*Trecho do texto*
┏━━

Violência Contra mulher

Várias décadas após sua origem, o movimento feminista teve inúmeras conquistas. Mulheres ganharam o direito de se inserir no mercado de trabalho, de ocupar cargos de relevância, etc. Houve tanto avanço que alguns têm impressão de que as mulheres já não têm com o que se preocupar, mas será essa a realidade da mulher? Um aspecto que ainda não foi solucionado apesar dos avanços é a violência contra mulher, e é sobre este problema que iremos falar agora.

Estatísticas da Violência Contra mulher

Não é o que os números mostram. No Brasil, calcula-se que uma mulher sofra violência a cada 12 segundos. São dados alarmantes fornecidos pela Secretaria de Políticas para as Mulheres da Presidência da República (SPM-PR).

Violência Contra mulher

 

O que tem sido feito?

Nas últimas décadas, aconteceram grandes avanços nas políticas públicas que protegem a mulher. O grande marco foi a Lei Maria da Penha, nome popular dado à Lei 11.340, que aumentou o rigor das punições sobre crimes domésticos e, geralmente, se aplica aos homens que agridem física ou psicologicamente uma mulher.

┗━━

*Partes do exercício*
a) Segundo o texto sobre violência contra a mulher, com que frequência se calcula que uma mulher sofra violência no Brasil?
b) Dê continuidade ao texto sobre violência contra a mulher a partir do ponto em que ele termina.

*Material de estudo*
┏━━

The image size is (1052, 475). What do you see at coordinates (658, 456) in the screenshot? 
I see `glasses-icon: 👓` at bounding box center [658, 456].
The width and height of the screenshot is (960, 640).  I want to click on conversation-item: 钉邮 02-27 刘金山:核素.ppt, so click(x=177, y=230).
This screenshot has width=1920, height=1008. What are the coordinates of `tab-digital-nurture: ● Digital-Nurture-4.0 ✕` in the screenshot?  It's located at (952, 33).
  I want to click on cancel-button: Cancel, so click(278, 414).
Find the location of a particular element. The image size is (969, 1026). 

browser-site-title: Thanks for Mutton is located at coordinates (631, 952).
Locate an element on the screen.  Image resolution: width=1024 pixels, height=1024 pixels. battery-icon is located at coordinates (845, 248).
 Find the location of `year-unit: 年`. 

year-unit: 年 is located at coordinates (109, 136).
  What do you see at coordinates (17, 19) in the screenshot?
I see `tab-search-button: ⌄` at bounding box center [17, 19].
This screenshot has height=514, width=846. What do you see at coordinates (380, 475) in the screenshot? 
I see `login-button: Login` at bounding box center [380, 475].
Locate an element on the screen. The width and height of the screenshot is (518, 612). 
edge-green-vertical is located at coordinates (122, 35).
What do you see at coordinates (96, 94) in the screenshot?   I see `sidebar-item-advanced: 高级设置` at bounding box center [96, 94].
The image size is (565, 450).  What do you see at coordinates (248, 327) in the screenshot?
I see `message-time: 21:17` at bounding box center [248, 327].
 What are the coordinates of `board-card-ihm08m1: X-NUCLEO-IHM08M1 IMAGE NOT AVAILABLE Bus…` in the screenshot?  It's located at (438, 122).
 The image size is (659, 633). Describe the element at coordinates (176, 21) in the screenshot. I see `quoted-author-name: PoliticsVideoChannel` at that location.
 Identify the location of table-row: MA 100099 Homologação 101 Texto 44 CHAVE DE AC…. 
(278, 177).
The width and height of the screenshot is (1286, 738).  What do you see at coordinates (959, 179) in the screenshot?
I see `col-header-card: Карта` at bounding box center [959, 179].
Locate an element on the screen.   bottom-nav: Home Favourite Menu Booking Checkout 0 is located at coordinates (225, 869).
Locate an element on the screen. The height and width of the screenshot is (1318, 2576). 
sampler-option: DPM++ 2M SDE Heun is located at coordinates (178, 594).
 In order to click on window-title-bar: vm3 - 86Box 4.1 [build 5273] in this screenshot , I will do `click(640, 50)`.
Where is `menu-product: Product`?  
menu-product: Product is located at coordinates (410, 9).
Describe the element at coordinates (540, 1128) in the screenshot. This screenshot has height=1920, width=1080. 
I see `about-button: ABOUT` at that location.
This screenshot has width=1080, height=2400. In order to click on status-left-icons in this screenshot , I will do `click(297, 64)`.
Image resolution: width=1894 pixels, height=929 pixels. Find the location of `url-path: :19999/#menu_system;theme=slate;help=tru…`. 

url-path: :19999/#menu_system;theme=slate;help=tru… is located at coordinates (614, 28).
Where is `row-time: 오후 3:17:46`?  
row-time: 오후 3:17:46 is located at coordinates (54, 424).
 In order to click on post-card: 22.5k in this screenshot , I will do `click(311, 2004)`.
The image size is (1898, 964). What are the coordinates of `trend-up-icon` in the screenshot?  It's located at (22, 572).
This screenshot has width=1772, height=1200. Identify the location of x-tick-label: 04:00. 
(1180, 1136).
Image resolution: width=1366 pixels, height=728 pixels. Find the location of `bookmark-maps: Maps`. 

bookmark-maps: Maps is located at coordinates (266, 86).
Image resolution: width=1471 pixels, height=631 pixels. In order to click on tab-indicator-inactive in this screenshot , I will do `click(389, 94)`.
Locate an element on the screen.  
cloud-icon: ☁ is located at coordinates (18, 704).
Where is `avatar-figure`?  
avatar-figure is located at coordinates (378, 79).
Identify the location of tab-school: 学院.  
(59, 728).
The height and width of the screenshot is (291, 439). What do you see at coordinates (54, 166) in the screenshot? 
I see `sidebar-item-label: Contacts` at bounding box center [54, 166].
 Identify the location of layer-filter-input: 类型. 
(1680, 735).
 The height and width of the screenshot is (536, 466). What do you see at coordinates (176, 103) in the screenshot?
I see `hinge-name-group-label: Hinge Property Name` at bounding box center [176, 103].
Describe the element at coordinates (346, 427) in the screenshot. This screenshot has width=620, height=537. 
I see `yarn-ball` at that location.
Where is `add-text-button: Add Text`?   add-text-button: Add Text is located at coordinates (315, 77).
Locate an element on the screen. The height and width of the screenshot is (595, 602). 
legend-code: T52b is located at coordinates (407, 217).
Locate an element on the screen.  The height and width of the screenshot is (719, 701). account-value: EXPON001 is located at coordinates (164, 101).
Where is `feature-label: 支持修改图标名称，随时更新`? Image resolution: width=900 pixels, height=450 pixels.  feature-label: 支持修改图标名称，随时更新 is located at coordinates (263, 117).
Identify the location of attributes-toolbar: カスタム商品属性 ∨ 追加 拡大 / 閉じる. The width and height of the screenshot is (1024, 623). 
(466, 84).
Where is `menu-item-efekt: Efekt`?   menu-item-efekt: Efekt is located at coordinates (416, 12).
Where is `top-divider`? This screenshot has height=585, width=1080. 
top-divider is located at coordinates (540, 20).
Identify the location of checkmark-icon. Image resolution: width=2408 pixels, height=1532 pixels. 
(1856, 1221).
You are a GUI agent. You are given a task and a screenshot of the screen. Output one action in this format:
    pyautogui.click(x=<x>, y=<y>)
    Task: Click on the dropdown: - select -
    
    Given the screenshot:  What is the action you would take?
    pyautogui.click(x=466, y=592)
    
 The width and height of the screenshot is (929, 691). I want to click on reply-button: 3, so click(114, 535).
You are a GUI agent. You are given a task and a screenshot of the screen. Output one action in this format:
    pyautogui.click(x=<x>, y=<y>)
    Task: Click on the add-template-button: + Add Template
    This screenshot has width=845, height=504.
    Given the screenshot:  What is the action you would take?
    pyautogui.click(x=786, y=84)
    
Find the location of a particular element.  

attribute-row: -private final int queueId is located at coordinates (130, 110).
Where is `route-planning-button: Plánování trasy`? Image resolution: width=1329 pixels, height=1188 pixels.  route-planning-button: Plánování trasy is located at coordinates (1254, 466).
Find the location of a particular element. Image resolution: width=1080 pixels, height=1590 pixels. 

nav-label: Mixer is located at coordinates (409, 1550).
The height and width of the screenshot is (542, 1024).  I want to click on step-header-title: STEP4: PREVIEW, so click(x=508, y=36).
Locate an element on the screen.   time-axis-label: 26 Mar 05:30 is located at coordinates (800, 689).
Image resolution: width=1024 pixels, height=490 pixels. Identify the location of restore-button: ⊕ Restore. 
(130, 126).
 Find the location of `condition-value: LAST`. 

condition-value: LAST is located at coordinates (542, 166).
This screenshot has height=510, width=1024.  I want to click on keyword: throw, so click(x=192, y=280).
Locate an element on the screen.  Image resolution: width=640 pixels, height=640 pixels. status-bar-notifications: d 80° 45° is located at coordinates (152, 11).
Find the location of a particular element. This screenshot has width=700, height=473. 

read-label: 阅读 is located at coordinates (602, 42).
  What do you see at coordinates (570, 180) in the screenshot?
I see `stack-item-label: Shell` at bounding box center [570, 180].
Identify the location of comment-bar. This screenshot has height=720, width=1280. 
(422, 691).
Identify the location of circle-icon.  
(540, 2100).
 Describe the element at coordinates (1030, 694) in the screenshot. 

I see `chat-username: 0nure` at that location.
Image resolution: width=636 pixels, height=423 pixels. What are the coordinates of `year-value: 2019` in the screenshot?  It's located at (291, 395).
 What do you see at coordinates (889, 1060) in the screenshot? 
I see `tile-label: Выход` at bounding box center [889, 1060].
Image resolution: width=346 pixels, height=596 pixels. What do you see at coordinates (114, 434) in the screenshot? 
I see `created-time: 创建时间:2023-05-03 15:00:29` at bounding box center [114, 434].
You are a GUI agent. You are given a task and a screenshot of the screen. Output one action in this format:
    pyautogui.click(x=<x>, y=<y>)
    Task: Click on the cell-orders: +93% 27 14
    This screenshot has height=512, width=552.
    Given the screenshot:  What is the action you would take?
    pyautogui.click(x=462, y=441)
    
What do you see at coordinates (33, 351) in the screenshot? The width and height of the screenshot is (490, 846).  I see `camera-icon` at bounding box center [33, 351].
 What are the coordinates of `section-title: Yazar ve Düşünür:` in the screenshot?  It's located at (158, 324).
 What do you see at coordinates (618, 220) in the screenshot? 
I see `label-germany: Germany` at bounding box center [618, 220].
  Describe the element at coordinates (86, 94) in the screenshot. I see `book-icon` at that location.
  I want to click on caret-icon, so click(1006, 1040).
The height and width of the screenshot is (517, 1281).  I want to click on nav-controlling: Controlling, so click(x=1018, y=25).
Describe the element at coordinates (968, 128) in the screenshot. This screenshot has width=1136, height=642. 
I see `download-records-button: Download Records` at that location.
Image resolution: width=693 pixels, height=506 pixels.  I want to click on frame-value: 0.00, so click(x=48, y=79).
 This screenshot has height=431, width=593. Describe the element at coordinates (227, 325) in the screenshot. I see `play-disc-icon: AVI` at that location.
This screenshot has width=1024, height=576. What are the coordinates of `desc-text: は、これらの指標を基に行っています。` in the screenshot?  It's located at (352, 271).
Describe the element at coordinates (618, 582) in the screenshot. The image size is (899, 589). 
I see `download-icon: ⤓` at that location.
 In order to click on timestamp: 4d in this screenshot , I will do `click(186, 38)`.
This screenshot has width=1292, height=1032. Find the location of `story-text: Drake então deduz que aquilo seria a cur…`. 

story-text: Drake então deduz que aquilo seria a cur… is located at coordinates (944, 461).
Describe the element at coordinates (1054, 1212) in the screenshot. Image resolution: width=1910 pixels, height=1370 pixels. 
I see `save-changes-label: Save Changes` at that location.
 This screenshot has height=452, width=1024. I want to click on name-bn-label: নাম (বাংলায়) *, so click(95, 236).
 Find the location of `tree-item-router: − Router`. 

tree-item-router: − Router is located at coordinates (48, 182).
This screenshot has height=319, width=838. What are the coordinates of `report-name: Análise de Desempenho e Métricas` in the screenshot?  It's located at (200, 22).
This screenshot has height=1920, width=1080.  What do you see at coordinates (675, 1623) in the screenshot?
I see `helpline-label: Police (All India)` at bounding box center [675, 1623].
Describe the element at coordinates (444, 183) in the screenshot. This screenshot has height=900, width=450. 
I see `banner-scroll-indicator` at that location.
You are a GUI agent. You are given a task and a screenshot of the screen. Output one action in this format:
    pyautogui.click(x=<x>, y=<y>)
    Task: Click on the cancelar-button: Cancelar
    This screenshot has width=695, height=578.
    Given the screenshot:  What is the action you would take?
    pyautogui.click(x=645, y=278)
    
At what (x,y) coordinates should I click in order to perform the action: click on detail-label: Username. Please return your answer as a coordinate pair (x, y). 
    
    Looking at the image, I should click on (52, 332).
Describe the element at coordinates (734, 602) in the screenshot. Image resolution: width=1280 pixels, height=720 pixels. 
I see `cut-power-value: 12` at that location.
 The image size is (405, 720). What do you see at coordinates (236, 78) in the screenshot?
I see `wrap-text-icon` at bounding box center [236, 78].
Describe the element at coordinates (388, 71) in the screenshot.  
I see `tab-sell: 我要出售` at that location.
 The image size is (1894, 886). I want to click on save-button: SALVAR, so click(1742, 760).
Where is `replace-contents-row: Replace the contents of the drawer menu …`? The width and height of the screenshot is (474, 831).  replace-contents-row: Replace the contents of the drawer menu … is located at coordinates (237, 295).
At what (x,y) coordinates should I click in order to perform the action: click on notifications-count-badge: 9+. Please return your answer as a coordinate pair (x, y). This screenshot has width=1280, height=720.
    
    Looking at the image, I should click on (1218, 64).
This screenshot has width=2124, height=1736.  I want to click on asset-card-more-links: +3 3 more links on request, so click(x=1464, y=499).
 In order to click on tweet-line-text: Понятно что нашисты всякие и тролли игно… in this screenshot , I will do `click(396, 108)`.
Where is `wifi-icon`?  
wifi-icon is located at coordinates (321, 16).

┗━━

*Resultados por tarefa*
a) A cada 12 segundos.

b)
Em termos de violência sexual, da qual a grande maioria das vítimas é do sexo feminino, é animador que o número de denúncias tenha crescido. Entre 2005 e 2010, os registros de ocorrências dessa espécie aumentaram em 168%, segundo o Fórum Brasileiro de Segurança Pública. Isso demonstra que as vítimas têm ganhado voz e buscado a punição de seus agressores. Por outro lado, o país se vê obrigado a encarar a triste realidade dos mais de 50 mil estupros registrados por ano (segundo pesquisas internacionais, só 35% das vítimas fazem denúncias, o que torna o problema ainda mais grave); um dos avanços nesse sentido foi a lei sancionada pela presidente Dilma Rousseff em 2013 que regulamentou o atendimento de mulheres vítimas de violência sexual na rede integrada do SUS. Ainda assim, faltam políticas no país para prevenir esse tipo de crime.

O que fazer?

De imediato, o que qualquer pessoa pode fazer é denunciar casos de violência contra a mulher ligando para o número 180 ou procurando a delegacia mais próxima. É importante que cada um de nós se conscientize da gravidade dessa questão e apoie causas do gênero elegendo políticos que as defendam, por exemplo, e cobrando políticas de prevenção. A maior arma contra a violência é a consciência dos nossos direitos; não se cale, denuncie!